──────── SOURCE DATA

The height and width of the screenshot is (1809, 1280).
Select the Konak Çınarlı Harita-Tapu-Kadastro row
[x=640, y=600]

────────────────
──────── SOURCE DATA

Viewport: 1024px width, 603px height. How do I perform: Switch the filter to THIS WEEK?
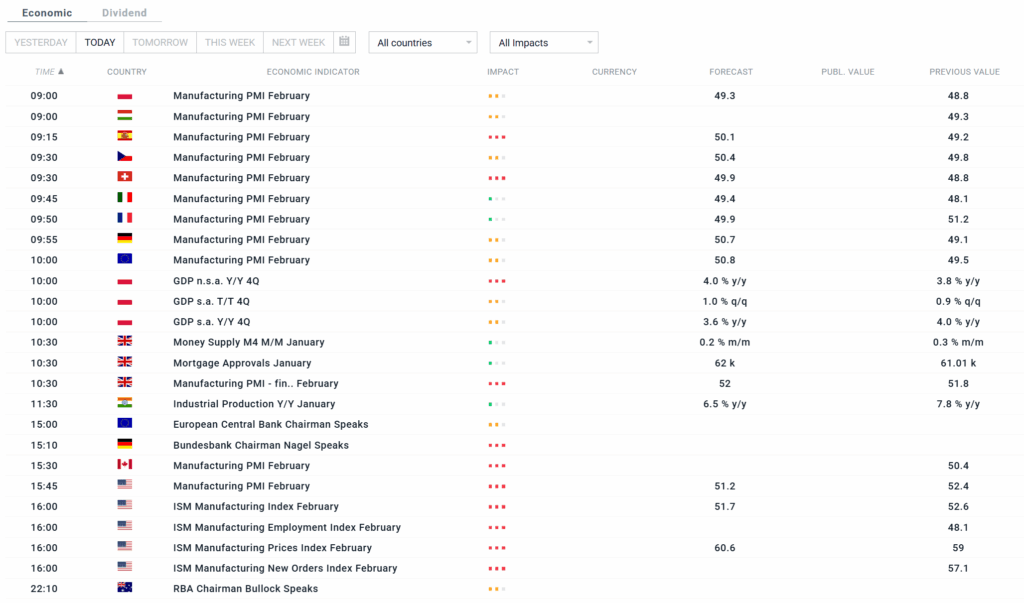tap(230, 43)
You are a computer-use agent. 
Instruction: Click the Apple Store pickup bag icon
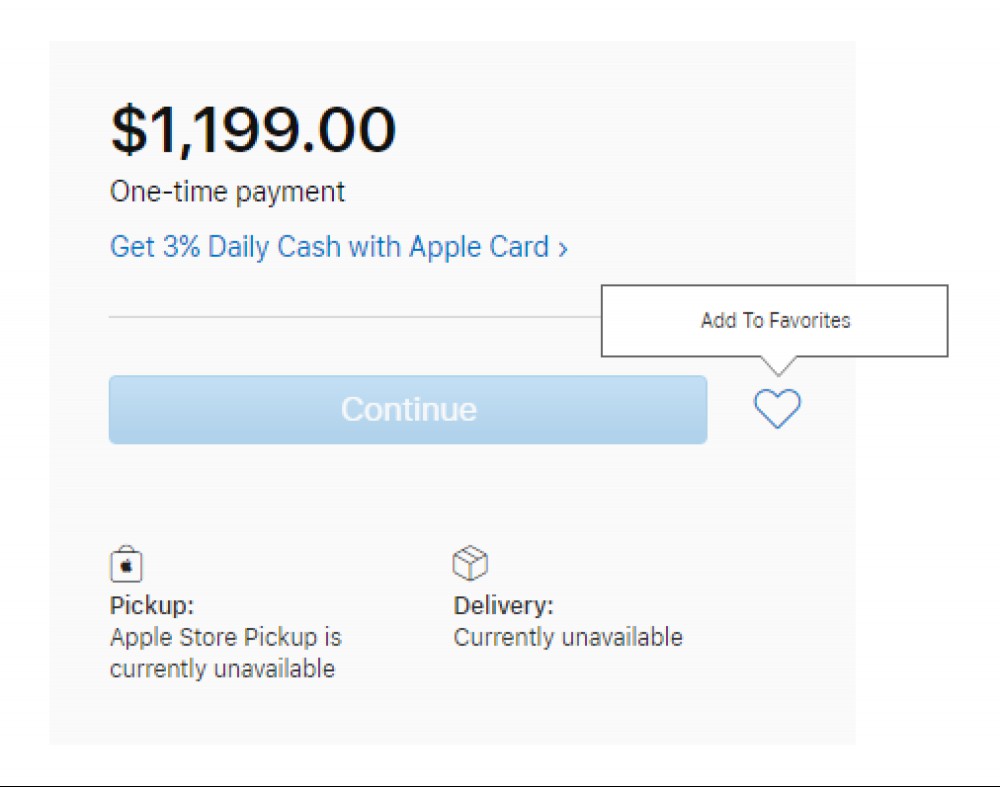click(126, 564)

────────────────
──────── SOURCE DATA

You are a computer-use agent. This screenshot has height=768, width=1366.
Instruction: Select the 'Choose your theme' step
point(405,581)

────────────────

#### INSTRUCTIONS TO FOLLOW
Your answer should be one number: how many lines in the records above include "computer".

#### TASK RESPONSE
2